Who Wants to be Ruth Lawrence?

Now if you could go back and redo some things, how far would it have to be? A certain amount of nostalgia has been bouncing around in my head recently which inevitably leads on to one or two moments I would rather forget. Any desire for an ability to undo things is really a request to erase the memory of certain things rather than to go back and actually undo them. The complexity of life and physics actually means that expunging even the most trivial of red-face moments has the potential to completely change a life. I regret not spending more time reading classic books when I was a lot younger. All that time spent out playing in streams, crawling along tunnels or climbing trees could have used for improvement. I have memories lit by flashes of lightning where I sit in some sunny, sixties library, turning the huge pages of art books and making copies of the pictures I like. I wasn’t the sportiest child at that age anyway but I did “get out” and come home to the lectures about how filthy I was. (The detergent companies seem to have realised that these dressing-downs are the enemy of sales and have succeeded in making such terrible behaviour completely acceptable – and well done I say). What would I be now had I concentrated on books and stayed in? I’m not sure I would have become a high-flyer – that takes super-intelligence and focus as well – just a prig (good Arthur Ransome type word).

All this noodling is pointless really. I am talking about personal things. Stephen fry makes the same point on a much bigger scale in Making History but although I enjoyed this, looking back it seems to be too sweeping in its affects. I suppose that even a tiny personal change to one’s life has the potential to bring down governments. Reading about the turbulent history of Europe in The Devil’s Doctor with its running them of apocalyptic change, I was struck with how sane things have become since then. We are so far removed in outlook and behaviour from the fear of sudden death through either illness or recalcitrance, that the fact that we are descended from these decapitators and burners and separated by only 400 years is quite sobering. Then again some of the perpetrators of the most recent European evil-doings are still alive – still young and having children. I have rambled but the point I wanted to make was that we can often think that the end of the World is imminent and then it all goes right and things settle down. Conversely, maybe some tiny event that seems trivial at the time will bring us to planetary obliteration in a second. I am thinking of the unlikely creation of a black hole in the lab maybe.

Strangely I am reminded of the profile of Allan Ahlberg that was on the Culture Show last night. He and his wife produced a wonderful picture book called Peepo! which details the world through the eyes of a small child.

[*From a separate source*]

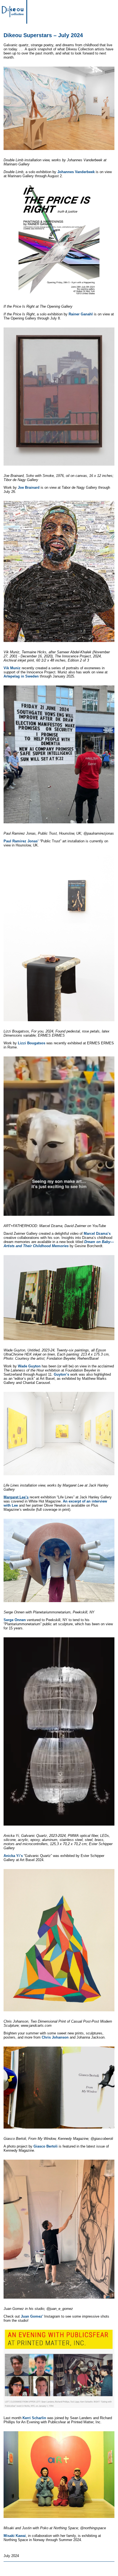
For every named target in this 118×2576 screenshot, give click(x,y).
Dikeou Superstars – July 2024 (43, 35)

It is a cosy world of happy confusion and cheeky sisters. A first reading has you thinking how wonderful it all is. However a careful examination of the pictures shows you that it is set in wartime - the gas-masks, the Spitfires over the houses, the barrage balloons in the distance. The baby’s father is in fatigues and I always thought he was off to Home Guard duty but Ahlberg said last night that he was off back to the army which makes it so much more poignant. The baby is of course Ahlberg himself. No matter that the worst war ever is going on – the comfort of real people and the ceaseless blurring of both embarrassments and apocalypses keeps us from complete break down.